The mighty head bent above us like a cloud descending.

“You were given worlds to share,” it whispered in a voice like an avalanche. “But you would not share. You were given life to treasure, but you did not treasure. You counted your own lives holy and all other lives expendable. All my creations you have subverted, all my wonders lost and slaughtered and betrayed. I made a garden to receive you. To make clear my intention, I set my creatures around you to be your companions; you have made of your habitation a termite mound, and of that garden a desolation!

“So now I have made your world suitable, a place where you can serve my creation. What more do you deserve than that?”

I couldn’t answer. There was no answer.

“Now I have drawn a bowstring around all mankind, and in the fullness of time, I shall leash him with it.

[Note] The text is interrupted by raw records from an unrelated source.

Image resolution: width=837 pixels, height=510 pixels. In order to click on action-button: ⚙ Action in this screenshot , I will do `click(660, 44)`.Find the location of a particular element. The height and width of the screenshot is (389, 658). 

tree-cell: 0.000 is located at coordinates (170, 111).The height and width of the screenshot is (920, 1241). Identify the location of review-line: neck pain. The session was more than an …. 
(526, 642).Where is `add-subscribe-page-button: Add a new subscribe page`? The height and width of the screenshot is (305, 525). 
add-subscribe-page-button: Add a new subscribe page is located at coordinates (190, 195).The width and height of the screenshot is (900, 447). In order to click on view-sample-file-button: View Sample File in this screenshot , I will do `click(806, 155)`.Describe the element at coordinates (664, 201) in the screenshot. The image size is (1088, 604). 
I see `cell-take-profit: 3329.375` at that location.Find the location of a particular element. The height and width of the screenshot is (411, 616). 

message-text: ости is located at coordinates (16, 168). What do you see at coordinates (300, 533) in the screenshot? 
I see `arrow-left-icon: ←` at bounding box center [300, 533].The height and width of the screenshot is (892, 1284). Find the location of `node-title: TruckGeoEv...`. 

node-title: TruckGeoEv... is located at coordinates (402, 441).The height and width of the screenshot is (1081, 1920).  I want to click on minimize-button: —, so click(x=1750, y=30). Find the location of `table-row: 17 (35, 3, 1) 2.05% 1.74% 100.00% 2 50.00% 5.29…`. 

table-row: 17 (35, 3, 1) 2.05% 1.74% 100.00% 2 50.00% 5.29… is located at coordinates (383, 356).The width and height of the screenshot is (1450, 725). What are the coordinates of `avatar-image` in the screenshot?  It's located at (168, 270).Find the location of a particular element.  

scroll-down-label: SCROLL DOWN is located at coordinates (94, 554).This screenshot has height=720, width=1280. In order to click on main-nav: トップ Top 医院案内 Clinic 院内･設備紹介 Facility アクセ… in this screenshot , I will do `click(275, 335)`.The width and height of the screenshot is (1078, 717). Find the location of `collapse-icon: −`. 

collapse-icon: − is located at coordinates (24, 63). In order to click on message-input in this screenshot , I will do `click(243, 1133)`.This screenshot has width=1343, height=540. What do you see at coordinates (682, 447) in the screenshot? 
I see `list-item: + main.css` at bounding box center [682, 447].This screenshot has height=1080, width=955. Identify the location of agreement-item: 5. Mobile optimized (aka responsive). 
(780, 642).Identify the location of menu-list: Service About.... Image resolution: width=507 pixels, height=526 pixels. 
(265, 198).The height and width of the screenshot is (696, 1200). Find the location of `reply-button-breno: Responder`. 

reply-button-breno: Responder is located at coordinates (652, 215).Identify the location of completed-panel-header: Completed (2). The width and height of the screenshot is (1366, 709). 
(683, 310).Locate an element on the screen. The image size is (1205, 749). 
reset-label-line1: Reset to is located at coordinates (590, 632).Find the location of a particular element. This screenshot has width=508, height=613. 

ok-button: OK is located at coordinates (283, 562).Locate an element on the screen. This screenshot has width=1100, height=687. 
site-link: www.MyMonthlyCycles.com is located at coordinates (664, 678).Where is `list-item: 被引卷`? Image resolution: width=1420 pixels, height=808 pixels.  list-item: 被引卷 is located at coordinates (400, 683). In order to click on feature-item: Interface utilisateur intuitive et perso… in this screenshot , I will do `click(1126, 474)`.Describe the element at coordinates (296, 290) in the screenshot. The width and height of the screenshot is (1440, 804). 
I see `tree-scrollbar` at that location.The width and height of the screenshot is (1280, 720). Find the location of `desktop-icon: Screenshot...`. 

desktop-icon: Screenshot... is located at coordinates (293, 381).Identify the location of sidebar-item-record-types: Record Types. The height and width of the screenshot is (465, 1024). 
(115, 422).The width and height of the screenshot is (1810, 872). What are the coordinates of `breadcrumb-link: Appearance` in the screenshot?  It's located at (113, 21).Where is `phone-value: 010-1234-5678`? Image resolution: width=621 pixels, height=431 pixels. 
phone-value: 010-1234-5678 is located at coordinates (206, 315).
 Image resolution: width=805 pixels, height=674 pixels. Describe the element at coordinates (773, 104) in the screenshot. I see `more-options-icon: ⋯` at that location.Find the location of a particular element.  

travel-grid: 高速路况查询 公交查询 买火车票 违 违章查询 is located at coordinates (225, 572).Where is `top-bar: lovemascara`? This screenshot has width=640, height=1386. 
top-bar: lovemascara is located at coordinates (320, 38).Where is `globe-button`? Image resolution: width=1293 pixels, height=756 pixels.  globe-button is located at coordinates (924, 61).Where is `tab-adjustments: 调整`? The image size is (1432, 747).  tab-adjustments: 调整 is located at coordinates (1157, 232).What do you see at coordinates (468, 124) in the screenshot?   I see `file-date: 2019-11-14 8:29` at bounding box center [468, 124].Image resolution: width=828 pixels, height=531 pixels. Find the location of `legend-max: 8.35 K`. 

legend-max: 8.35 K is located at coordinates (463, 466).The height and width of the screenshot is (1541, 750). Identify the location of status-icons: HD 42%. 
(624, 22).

He who will not share shall serve instead.

“Will you go to the place I have allotted you?”

Somehow I kept upright. “No,” I cried, my voice breaking. “Mankind deserves no more, but this woman would rather die, knowing the truth, than go back to live that lie! I choose truth! We are not immortal. My mother wasn’t immortal. She died. She did not eat my face; she died!”

The face faded. For a moment it was not there. The place it had been was blank. Then the earth shook again mightily, tumbling us about, and a face returned, a lion’s face, an eagle’s face, a face of leaves, of fruits, of fishes, a woman’s face, terrible and pitying. I knew that face. A mother’s face!